Rating: C+
Dir: Mariano Cattaneo
Star: Sol Wainer, Byron Barbieri, Román Almaraz, Leonel Romero
a.k.a. Nadie va a escuchar tu grito
The Argentinians certainly love their football. And their horror movies. And combining the two. This would make a good double-bill with 1978, which unfolded against the backdrop of the World Cup final that year, between the host country and the Netherlands. Here, we are a dozen years later, with Argentina again making their way through the 1990 version of the tournament, to a final against West Germany. [Not a mention of it also being Scotland’s most recent appearance!] But during the games for the team, with everyone engrossed in watching the match on television, at home or in bars, a masked killer takes the chance to commit a particularly brutal murder during each contest.
It feels as if the authorities are more interested in football as well, because the cops are largely notable by their absence here. Instead, it’s up to Micaela Silva (Wainer) to figure out who is the killer. She works in her father’s record shop, and has a sideline creating custom mix-tapes for the customers there [I’m going to guess neither Blondie nor Talking Heads were exactly big in Argentina at that time, going by the way she refers to them!]. The store also repairs electronics, and on an answering machine belonging to one murder victim, she hears a menacing call apparently from the killer. And in the background she hears a song only available on one of her mix-tapes.
While this is a fairly standard slasher film, it’s done with a decent amount of effort, and that helps avoid it falling into the quagmire of over-familiar tropes. Mica and her friends, such as Tomás Bossio (Barbieri) and Carlos Villagra (Almaraz), are presented as regular and relatable people, rather than the usual young people, interested only in getting laid and/or high. So if the plot isn’t anything especially novel, you find yourself caring when they are in peril, such as the inevitable confrontation between Mica and the psycho (top). This also gives us the first case I know of Chekhov’s Speaker. The killings are well spaced over the course of the movie, and quite well-executed, with the murderer seeming to prefer enthusiastic bludgeoning as his modus operandi.
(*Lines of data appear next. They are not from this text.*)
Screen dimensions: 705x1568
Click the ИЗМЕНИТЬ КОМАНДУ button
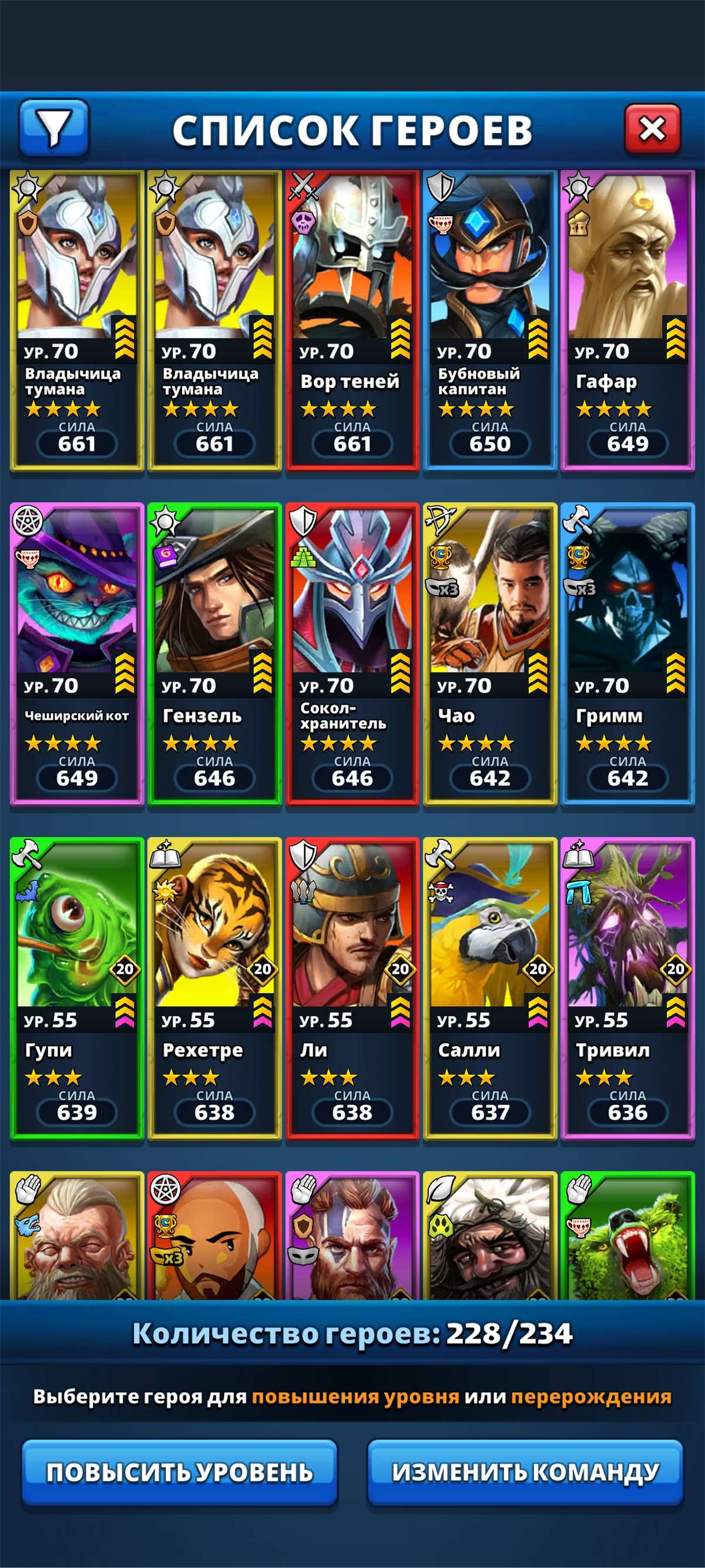click(525, 1473)
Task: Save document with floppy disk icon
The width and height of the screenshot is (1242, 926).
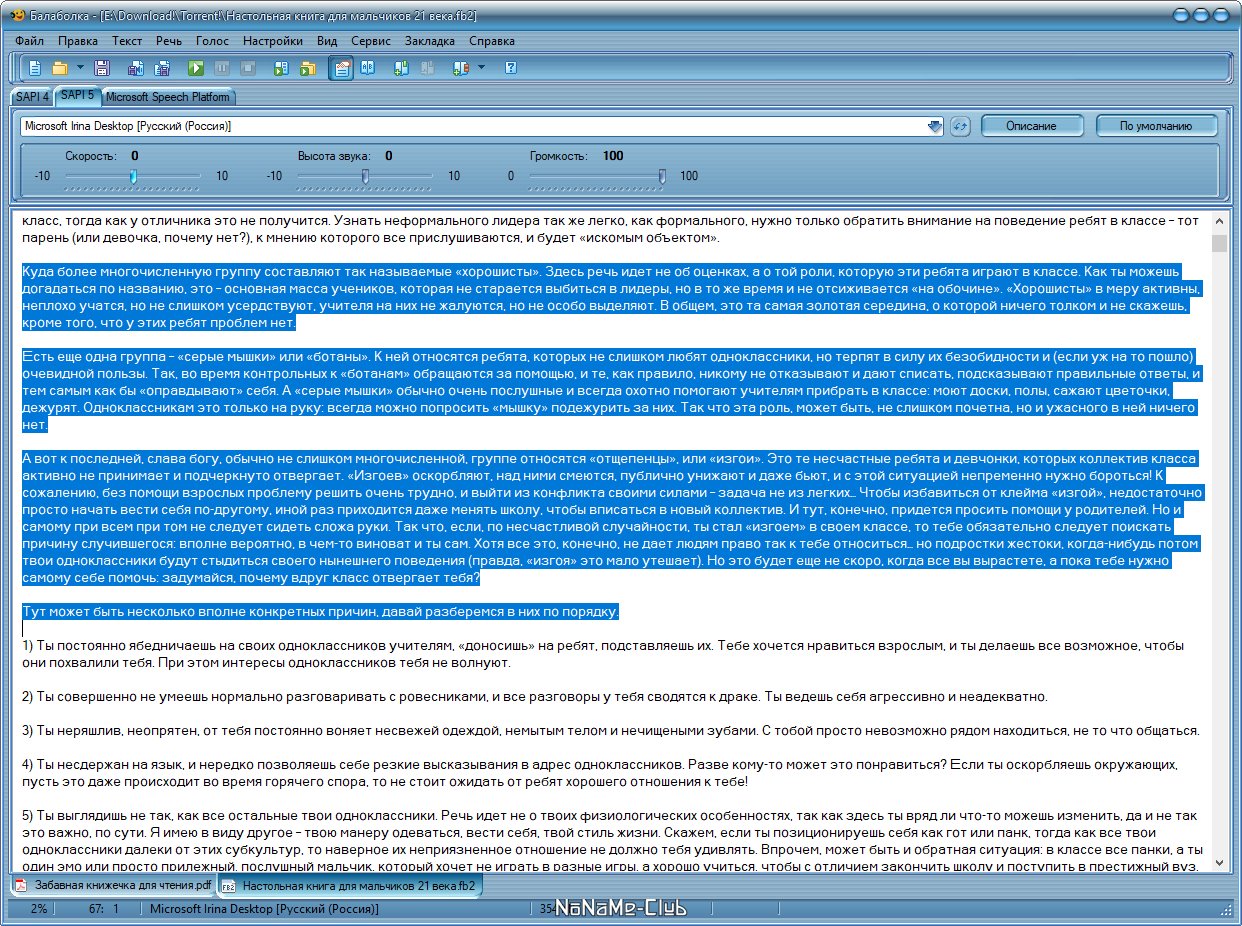Action: tap(101, 68)
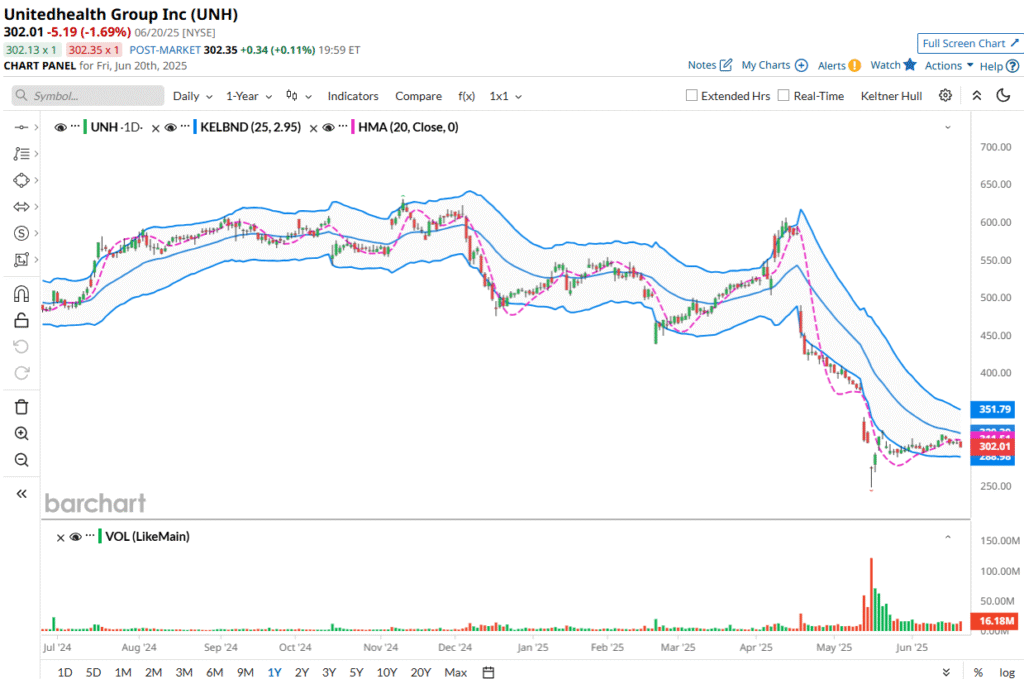Image resolution: width=1024 pixels, height=679 pixels.
Task: Open chart settings gear icon
Action: click(945, 96)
I did feel there was potential left unexplored. There’s never a particular relationship to the football, like the killer being a disgruntled referee or something. And for a film where both music and the specific era plays such a central role… Well, maybe Blackrain and Blue Summer were big locally at the time, that’s the kindest thing I can say. Though I understand licensing costs for anything recognizable from the era were probably prohibitive, especially considering the current Argentinian economy. In some ways, this feels like a throwback to the days of Scream, though (mercifully) without the same smug meta-ness. The ending is clearly angling towards a sequel, with the killer’s identity uncertain. Maybe that’ll take place during the 1994 World Cup? Though Argentina didn’t even make the quarter-finals there!